ThinkingBob brought ‘The Big Data Debate’ to Club Workspace and in so doing, made their first ever appearance at our Clerkenwell venue. The Big Data Debate brought a flood of techies into Club Workspace, all of whom were eager to learn more about big data.
Before we get into the nitty gritty, Big Data deserves an explanation. Big Data is a term used to refer to data-sets that have grown so large that ‘normal’ software finds it awkward or impossible to process them. ‘Big Data’ is, by definition, data that is too big for normal procedure.
James from LexisNexis
James, the Head of Strategic Analysis at LexisNexis, explained that he is someone who uses a system that deals with big data exceptionally well.
LexisNexis curate and license authoritative content, and disperse it to those who need it. For example, they collate a whole heap of data, package up all of the data on a certain subject - ‘startups in London’, perhaps! - and send it out to those who need that information.

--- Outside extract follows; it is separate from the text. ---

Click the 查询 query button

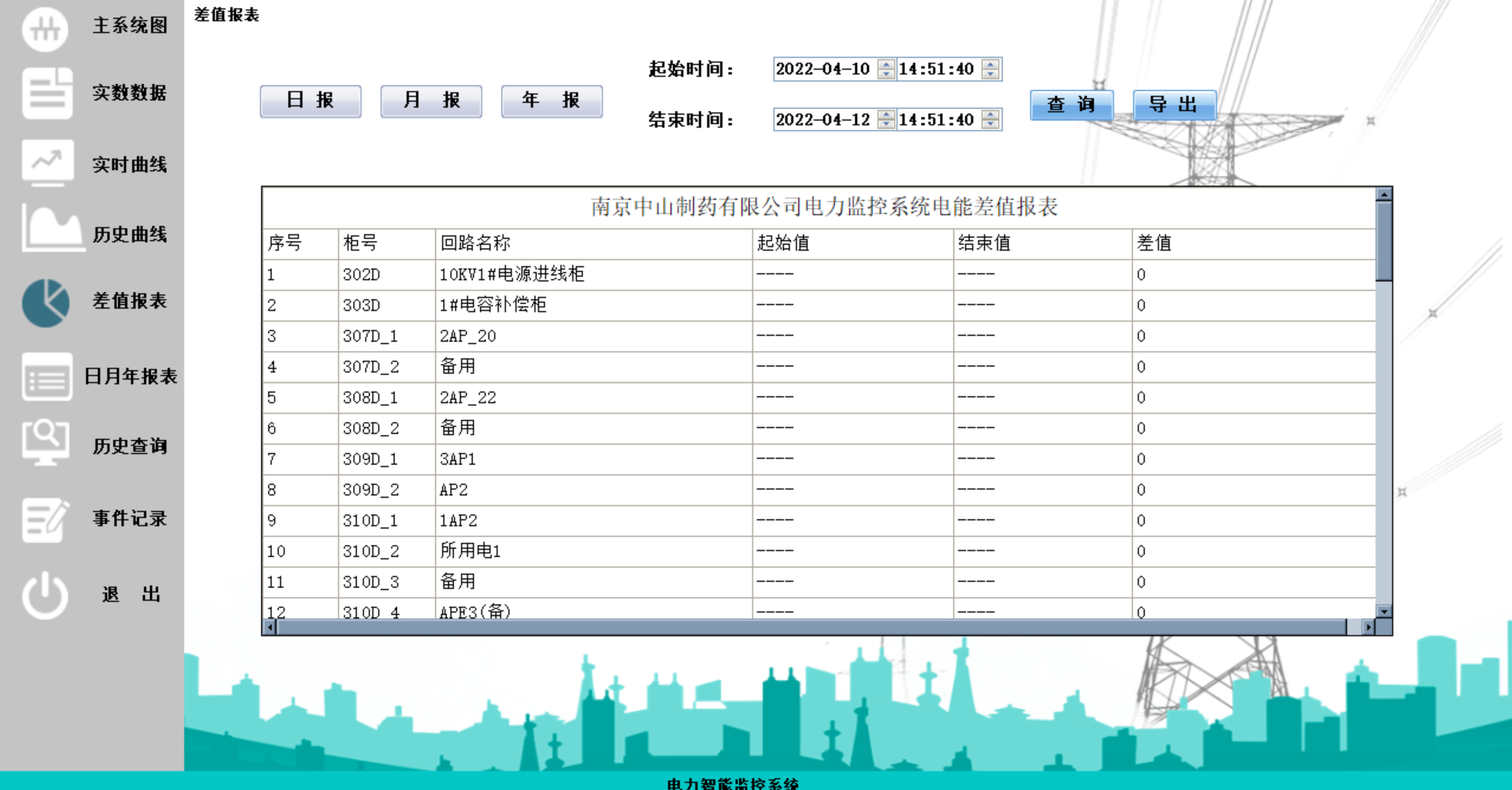(x=1071, y=103)
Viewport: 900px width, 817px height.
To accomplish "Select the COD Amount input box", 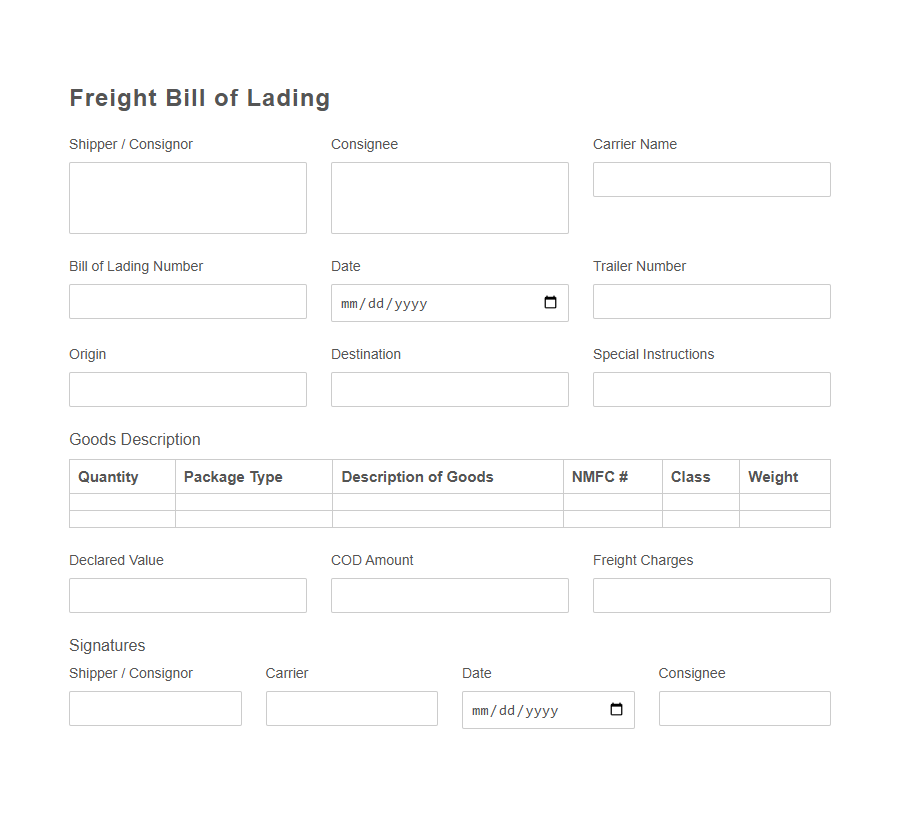I will 449,595.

LexisNexis cast a wide net, and pick up data over 4000 sources, some of which are quite niche. Over 25 million documents are filed by LexisNexis every day, and they sort them into four different taxonomies.
Therefore, if LexisNexis didn’t have a ‘big system’ to sort their ‘big data’, they couldn’t provide their service.
Adam from Mongo DB
Adam from Mongo DB explained the technical wizardry that goes on when you’re creating a system that deals with big data.
He first explained that vertical scaling gets very expensive, very quickly. Horizontal scaling is the way to go, it’s the Mondo way! Adam dispelled the myth that all developers think they need is a shema and an index, it won’t scale up!
What Adam recommends is to have one active node, and two subsequent nodes that replicate data. Those three nodes equal a shard. The process of adding more shards, that is horizontal scaling.
Adam warned developers that shards can ‘compete’ if they’re not properly built. He’s seen situations in the past where the second shard has deleted all of Shard One’s data! To avoid this, it’s best to build all of the shard that you’ll need in one installment. Rolling out subsequent shards when 3 are already build, for example, can cause problems.
Thank you to the team from ThinkingBob who put on a great event, and filled the Club with new faces! Thank you, of course, to Adam and James for sharing their expertise.